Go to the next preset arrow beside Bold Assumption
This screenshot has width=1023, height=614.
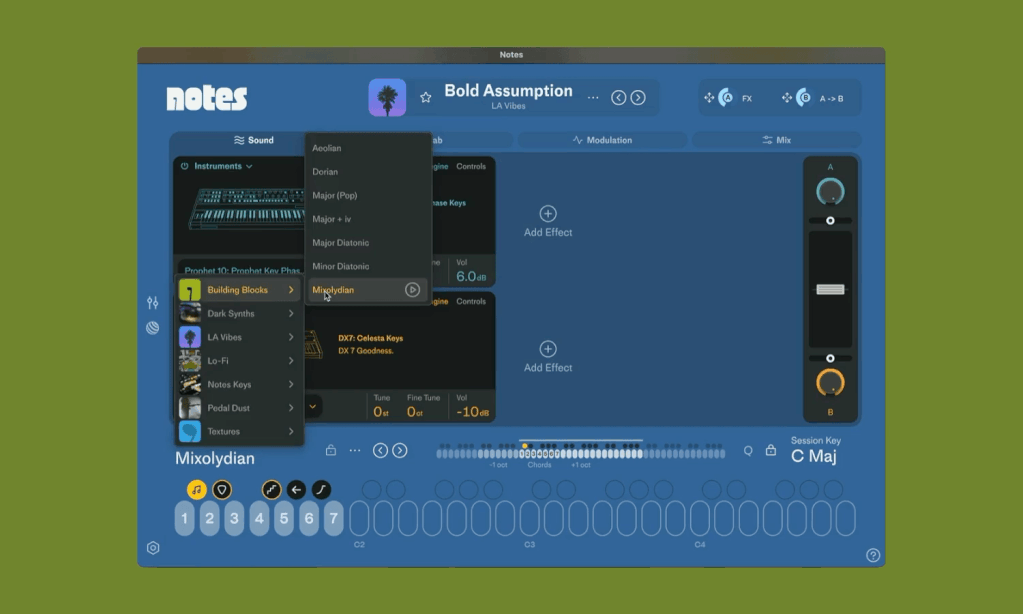click(638, 98)
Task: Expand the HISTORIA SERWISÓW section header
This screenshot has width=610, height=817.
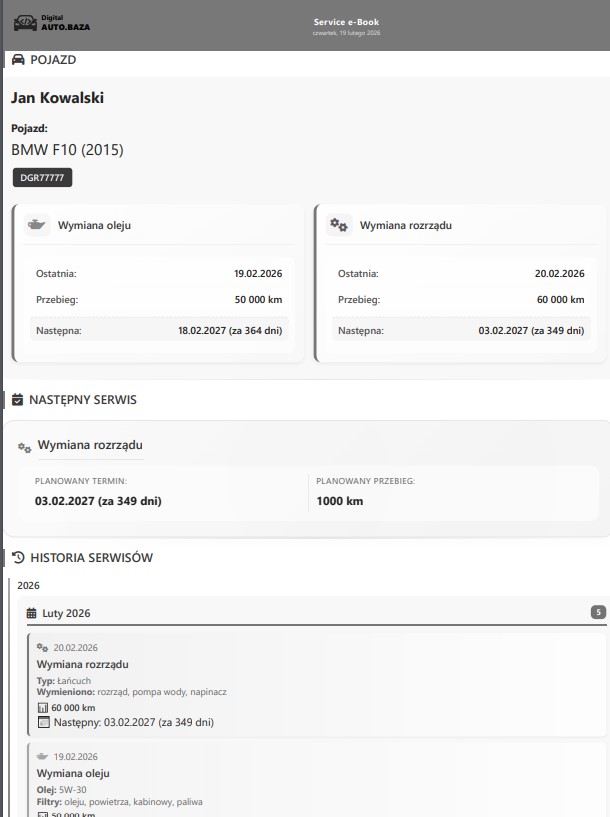Action: point(92,558)
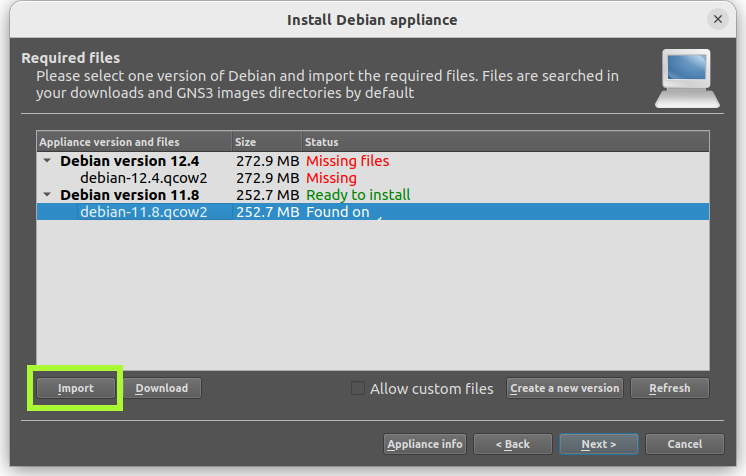Select the debian-12.4.qcow2 file row
Screen dimensions: 746x476
tap(373, 178)
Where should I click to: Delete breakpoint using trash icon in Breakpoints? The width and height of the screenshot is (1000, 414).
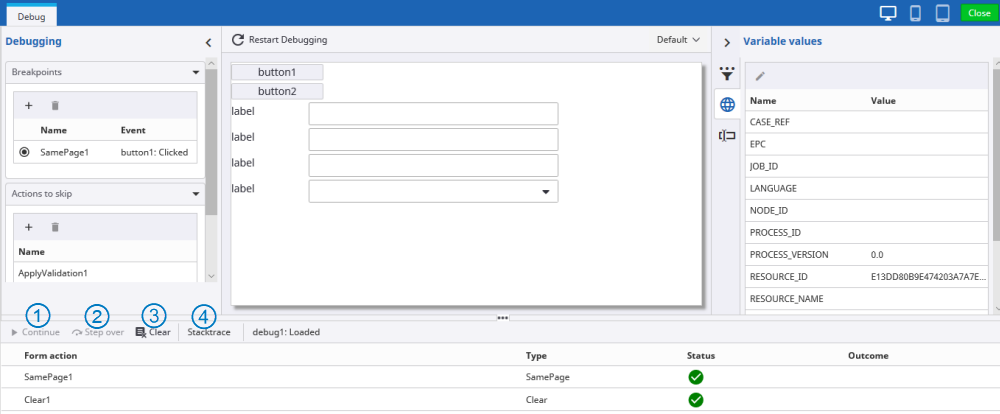tap(55, 105)
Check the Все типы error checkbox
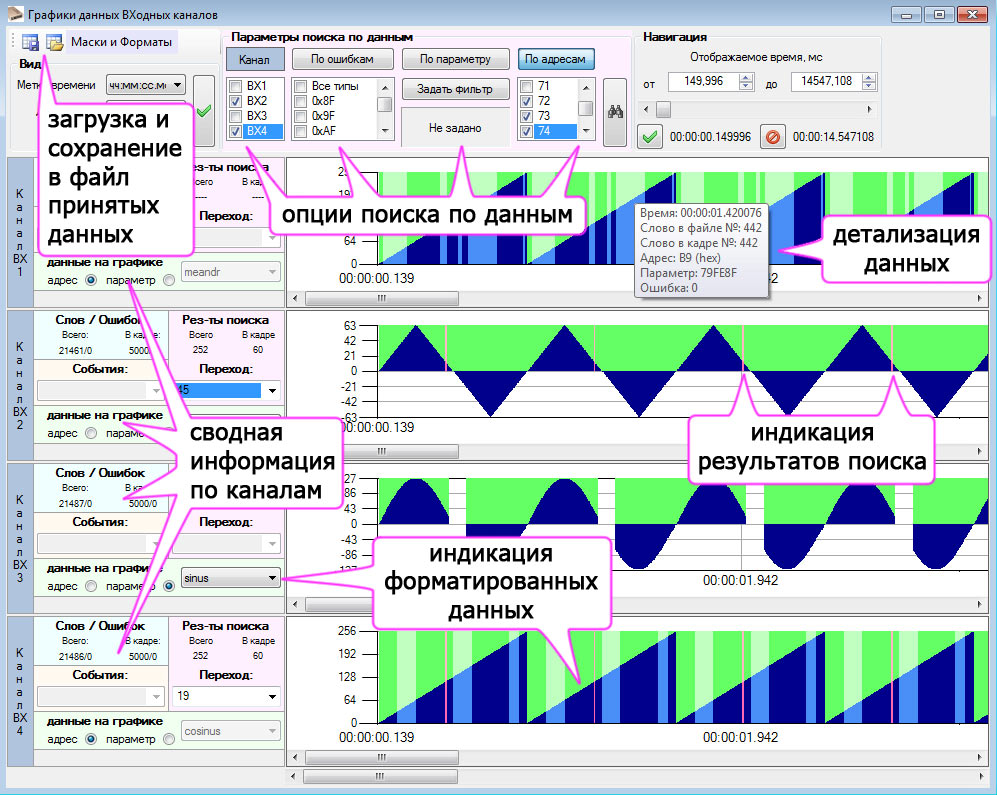997x795 pixels. pyautogui.click(x=300, y=86)

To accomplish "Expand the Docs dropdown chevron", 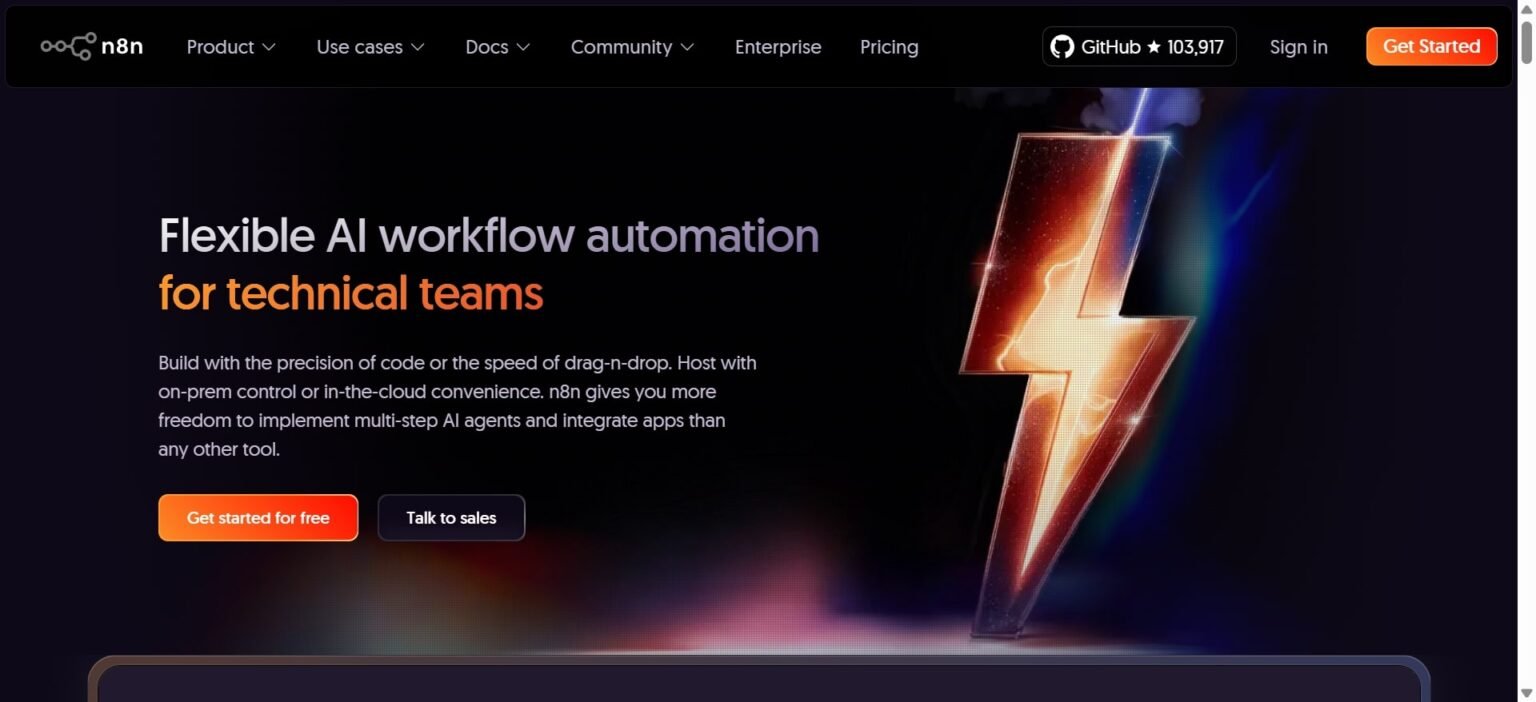I will (x=523, y=47).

> **The task**
Copy, word for word, the entries above from the first line to the line that holds "Task: Expand the". Drop the pictures.

> **Answer below**
Go to the next preset arrow beside Bold Assumption
This screenshot has width=1023, height=614.
click(638, 98)
Task: Expand the HISTORIA SERWISÓW section header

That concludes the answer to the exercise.